Placing and Replacing a Ball – Rule 20-3

Photo: golf.about.com















It seems such a simple matter, but there are considerations about placing and replacing a ball that golfers should be aware of. I hope that you find this question and answer format useful.

What is the difference between placing and replacing?
Sometimes the Rules require a ball to be ‘placed’ at a different spot from where it came to rest (e.g. after a ball has been dropped and re-dropped under penalty from an unplayable lie and it has again rolled to a place that makes the drop invalid, it must then be placed at the spot where it first struck a part of the course when re-dropped). When the Rules require that the ball is put back at the same spot that it was lifted from it is being ‘replaced’ (e.g. having been marked and lifted from the putting green).

Who may place and replace a ball?
A ball to be placed under the Rules must be placed by the player or his partner. A ball to be replaced under the Rules must be replaced by any one of the following: (i) the person who lifted or moved the ball, (ii) the player, or (iii) the player’s partner.

Is there a penalty if I move my ball-marker while replacing my ball, or move my ball when I am placing my ball marker?

There is no penalty, providing the movement of the ball or ball-marker is directly attributable to the specific act of placing or replacing the ball or removing the ball-marker. However, if you accidentally drop your ball on your ball-marker, causing it to move, then you incur a penalty, as Ian Poulter found to his cost in Dubai in November, 2010. (Click on this link for the details).

What must I do if the original lie of my ball on a fairway or in the rough has been altered?
The ball must be placed in the nearest lie most similar to the original lie that is not more than one club-length away, not nearer the hole and not in a hazard.

What must I do if the original lie of my ball in a bunker has been altered?
The original lie must be re-created as nearly as possible and the ball must be placed in that lie.

What must I do if it is impossible to determine the spot where the ball is to be placed or replaced (e.g. someone wrongly played my ball while I was some way away from it and they threw it back to me)?
If the ball was lying through the green it must be dropped as near as possible to the place where it lay, but not in a hazard or on a putting green; if it was in a hazard, the ball must be dropped in the hazard as near as possible to the place where it lay; if it was on the putting green, the ball must be placed as near as possible to the place where it lay, but not in a hazard.

What must I do if my ball will not come to rest at the spot that I have to place or replace it?
The ball must be placed at the nearest spot where it will come to rest that is not nearer the hole. If it was in a hazard that spot must be in the hazard, if it was not then it must not be placed in a hazard, even if that is where the nearest point is.

What must I do if, after I have placed my ball at rest, it subsequently moves?
The ball is in play as soon as it is at rest, so it must be played from where it moves to, without penalty, whether that is nearer to the hole or farther away from it.

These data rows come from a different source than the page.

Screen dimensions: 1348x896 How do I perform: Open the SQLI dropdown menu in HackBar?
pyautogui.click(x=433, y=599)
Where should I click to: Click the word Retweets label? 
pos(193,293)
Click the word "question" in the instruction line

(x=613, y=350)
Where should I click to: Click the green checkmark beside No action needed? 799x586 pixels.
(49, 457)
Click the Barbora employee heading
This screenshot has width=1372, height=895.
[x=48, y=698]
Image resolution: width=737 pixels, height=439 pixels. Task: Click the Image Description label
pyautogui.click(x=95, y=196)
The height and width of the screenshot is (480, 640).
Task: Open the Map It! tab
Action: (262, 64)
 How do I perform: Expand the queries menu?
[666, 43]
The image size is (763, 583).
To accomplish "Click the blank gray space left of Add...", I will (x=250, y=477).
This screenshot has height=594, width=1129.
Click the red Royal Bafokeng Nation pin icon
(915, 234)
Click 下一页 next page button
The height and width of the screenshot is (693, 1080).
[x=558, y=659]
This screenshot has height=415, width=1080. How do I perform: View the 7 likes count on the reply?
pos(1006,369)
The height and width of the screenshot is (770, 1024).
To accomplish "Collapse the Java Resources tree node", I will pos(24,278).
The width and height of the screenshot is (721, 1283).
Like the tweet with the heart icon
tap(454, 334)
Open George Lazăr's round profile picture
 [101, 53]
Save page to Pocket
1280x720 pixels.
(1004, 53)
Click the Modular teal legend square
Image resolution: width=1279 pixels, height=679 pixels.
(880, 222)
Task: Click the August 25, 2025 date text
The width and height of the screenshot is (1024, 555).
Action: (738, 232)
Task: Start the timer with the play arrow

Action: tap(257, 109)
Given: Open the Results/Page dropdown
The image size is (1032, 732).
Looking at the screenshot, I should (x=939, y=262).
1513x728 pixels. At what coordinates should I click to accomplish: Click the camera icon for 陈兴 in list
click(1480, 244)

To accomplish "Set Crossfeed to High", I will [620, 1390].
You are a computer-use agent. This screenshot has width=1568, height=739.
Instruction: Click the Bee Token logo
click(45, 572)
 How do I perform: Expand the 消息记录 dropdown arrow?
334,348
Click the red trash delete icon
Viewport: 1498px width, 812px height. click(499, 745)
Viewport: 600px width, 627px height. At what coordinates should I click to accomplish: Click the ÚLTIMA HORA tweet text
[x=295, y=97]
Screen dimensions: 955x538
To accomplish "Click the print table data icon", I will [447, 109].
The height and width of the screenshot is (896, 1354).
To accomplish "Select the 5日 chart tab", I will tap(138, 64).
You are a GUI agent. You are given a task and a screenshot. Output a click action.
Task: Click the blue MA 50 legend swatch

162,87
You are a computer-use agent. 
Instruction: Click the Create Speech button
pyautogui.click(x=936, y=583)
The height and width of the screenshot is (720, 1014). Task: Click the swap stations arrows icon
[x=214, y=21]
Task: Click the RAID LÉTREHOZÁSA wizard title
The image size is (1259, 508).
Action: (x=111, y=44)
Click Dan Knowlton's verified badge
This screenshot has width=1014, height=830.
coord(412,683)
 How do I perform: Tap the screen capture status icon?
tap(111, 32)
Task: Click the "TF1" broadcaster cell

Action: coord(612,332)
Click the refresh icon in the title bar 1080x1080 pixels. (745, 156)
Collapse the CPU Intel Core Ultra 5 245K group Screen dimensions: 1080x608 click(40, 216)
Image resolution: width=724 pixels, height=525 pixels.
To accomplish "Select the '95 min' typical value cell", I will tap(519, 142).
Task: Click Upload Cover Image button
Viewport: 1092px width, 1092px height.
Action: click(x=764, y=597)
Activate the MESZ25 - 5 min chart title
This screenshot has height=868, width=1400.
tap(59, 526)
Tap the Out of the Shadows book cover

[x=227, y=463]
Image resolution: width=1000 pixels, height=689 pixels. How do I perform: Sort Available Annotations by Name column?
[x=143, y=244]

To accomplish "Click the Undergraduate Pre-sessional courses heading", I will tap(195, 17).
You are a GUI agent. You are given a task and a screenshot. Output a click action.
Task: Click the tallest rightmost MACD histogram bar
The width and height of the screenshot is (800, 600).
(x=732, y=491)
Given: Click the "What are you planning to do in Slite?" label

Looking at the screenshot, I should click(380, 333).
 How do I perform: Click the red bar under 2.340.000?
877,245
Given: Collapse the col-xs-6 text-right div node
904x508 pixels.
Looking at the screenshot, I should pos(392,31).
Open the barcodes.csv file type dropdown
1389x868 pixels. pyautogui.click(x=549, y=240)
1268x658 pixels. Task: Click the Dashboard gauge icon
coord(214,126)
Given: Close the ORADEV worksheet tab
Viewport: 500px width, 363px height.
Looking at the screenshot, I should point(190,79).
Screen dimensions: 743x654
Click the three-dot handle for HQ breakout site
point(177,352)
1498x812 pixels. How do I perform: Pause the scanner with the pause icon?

May I (re)place my ball more than once?

If you have replaced your ball at a marker on the putting green you may mark and lift it again (e.g. to line-up markings on the ball to the line of putt). However, a ball that has been (re)placed off the putting green (e.g. when a Local Rule for Preferred Lies is in operation) may not be lifted again once it has come to rest after placing, because it is in play.

What is the penalty if I wrongly substitute a ball when placing or replacing it (i.e. exchange the original ball with another ball)?
The penalty is two strokes in stroke play or loss of hole in match play.

What is the penalty if I drop a ball that should have been placed, or place a ball that should have been dropped?

The penalty is two strokes in stroke play or loss of hole in match play.

What is the penalty if a ball that is to be placed or replaced is placed other than on the spot from which it was lifted or moved and the error is not corrected?

The penalty is two strokes in stroke play or loss of hole in match play.


(Addition 4th July 2013) If I place my ball at the wrong spot may I correct the error before making my stroke?
Yes, A ball placed at a wrong spot but not played may be lifted, without penalty, and the placed at the correct place (Rule 20-6). 

 
So, placing and replacing is not such a simple matter and can incur unnecessary penalties if not carried out according to the Rules!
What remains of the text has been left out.